The hemophilia A and B market is set to grow from $6.93bn in 2018 to $9.29bn in 2028 at a modest Compound Annual Growth Rate (CAGR) of 3%, according to GlobalData, a leading data and analytics company.

Replacement factors are the current standard-of-care, representing 97% of the total sales of the hemophilia market in 2018. However, their market share is expected to decline to 70% by 2028 due to the introduction of alternative coagulation promoters (ACPs) and gene therapies, which promise to target significant areas of unmet need such as reducing the burden of intravenous infusions and reducing the risk of developing neutralizing antibodies, or inhibitors, against replacement therapies.

Tajekesa Chapman, PhD, Senior Oncology and Hematology Analyst at GlobalData commented: “ACPs and gene therapies are the most anticipated drug classes for the treatment of hemophilia A and B as they will provide more effective treatments for patients with inhibitors, more convenient administration routes and less frequent dosing, and, in the case of gene therapies, provide a potential cure for the disease.

“Key opinion leaders in the eight major markets (8MM = US, France, Germany, Italy, Spain, UK, Japan, and China) are highly optimistic about these therapies and agree that they will drive change in the treatment landscapes for hemophilia A and B.”
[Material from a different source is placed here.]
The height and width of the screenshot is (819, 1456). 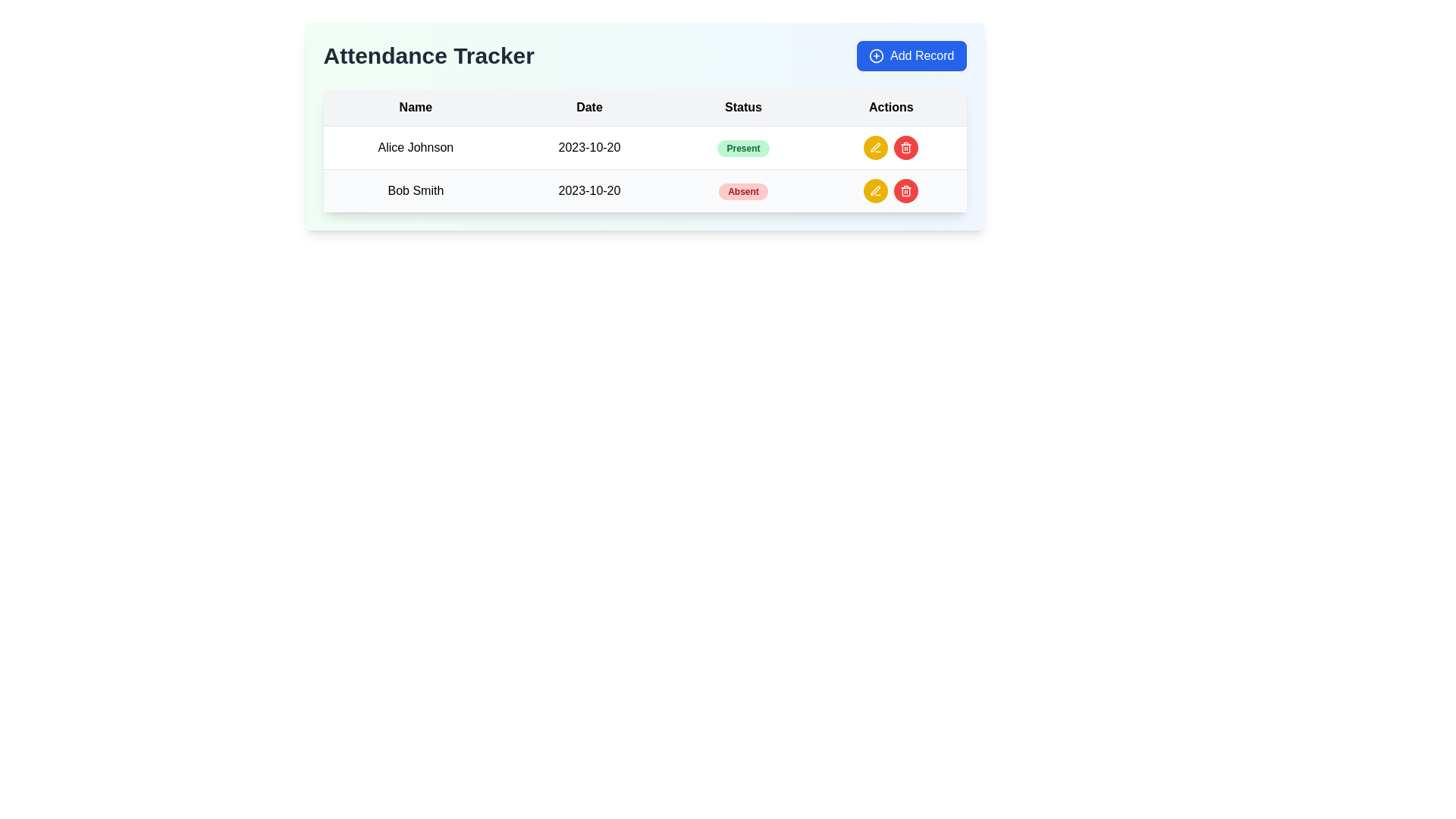 I want to click on the attendance status indicator for 'Alice Johnson' marked as 'Present' in the Status column of the attendance table, so click(x=743, y=148).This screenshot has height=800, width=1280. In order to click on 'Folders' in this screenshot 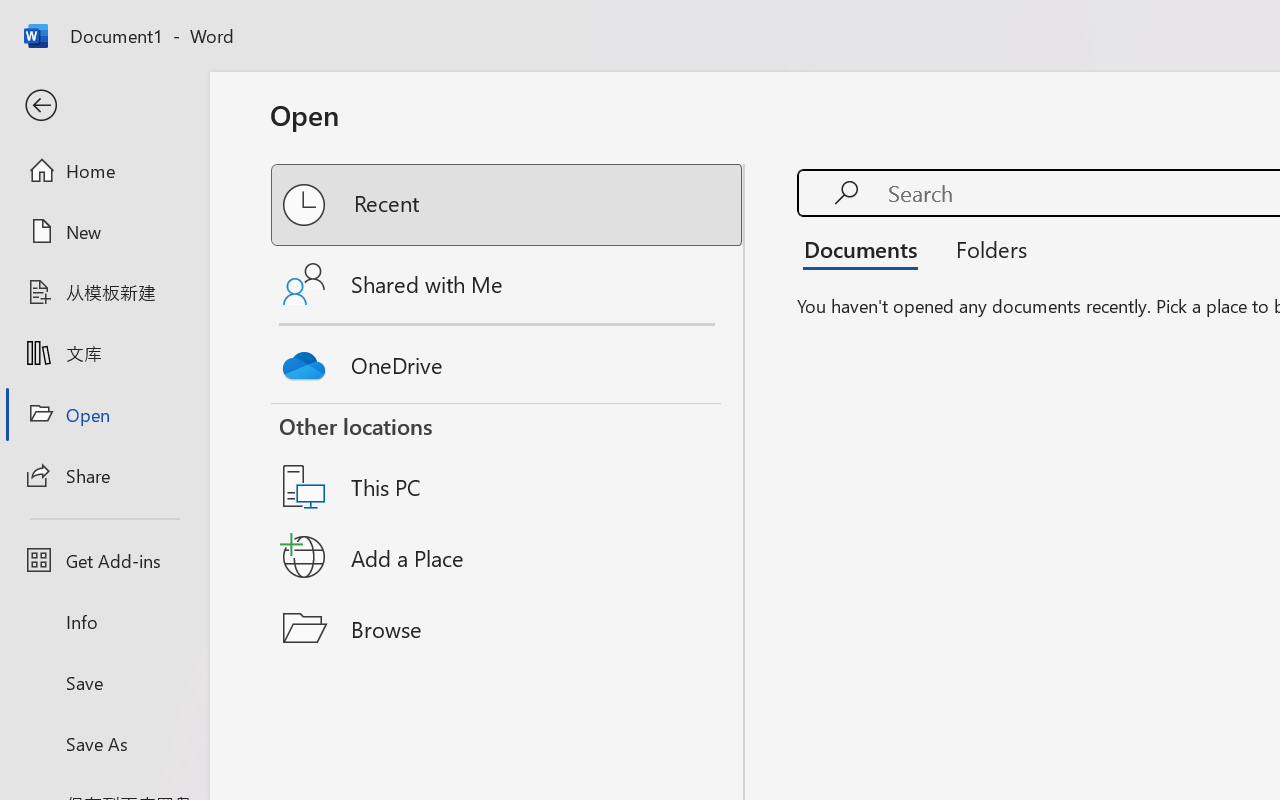, I will do `click(984, 248)`.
GlobalData’s research has identified ACPs such as Roche’s recently approved Hemlibra for hemophilia A patients with and without inhibitors and Alnylam’s late-stage fitusiran for hemophilia A and B patients with and without inhibitors, which is expected to launch in 2021.
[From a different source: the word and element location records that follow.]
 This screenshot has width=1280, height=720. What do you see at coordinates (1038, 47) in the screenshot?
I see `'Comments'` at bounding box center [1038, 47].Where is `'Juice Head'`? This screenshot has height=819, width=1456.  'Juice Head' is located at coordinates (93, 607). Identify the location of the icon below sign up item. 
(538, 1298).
Chapman explained: ‘’We anticipate that the combined sales of these two therapies will increase from $0.23bn in 2018 to $1.67bn in 2028 at a significant CAGR of 22.2%, making up 18% of total hemophilia drug revenues in 2028 in the 8MM.’’

BioMarin’s ValRox, which is expected to launch as early as 2020, and Spark Therapeutics’ SPK-8011 for hemophilia A, and uniQure’s AMT-061 and Pfizer/Spark Therapeutics’ SPK-9001 for hemophilia B, are leading the clinical development race for gene therapies. GlobalData anticipates the total revenues from these four therapies to be approximately $1.15bn in 2028, which will make up 12% of total hemophilia drug revenues in the 8MM.
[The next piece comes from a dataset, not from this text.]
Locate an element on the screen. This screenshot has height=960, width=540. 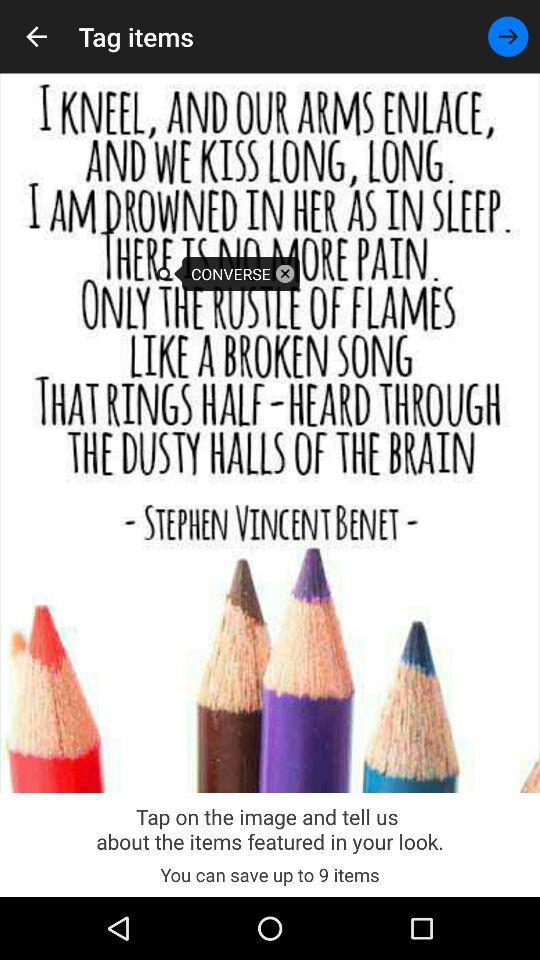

As these high-cost, single-dosage treatments enter the hemophilia market over the forecast period, competition for market share seems inevitable.

Chapman concluded: “Gene therapies are positioned for a limited patient population, such as severe adult hemophiliacs, previously treated patients, and patients with no history of inhibitors, and questions have already been raised about their limited long-term safety and efficacy data. Therefore, first-to-market advantage will drive commercial success.”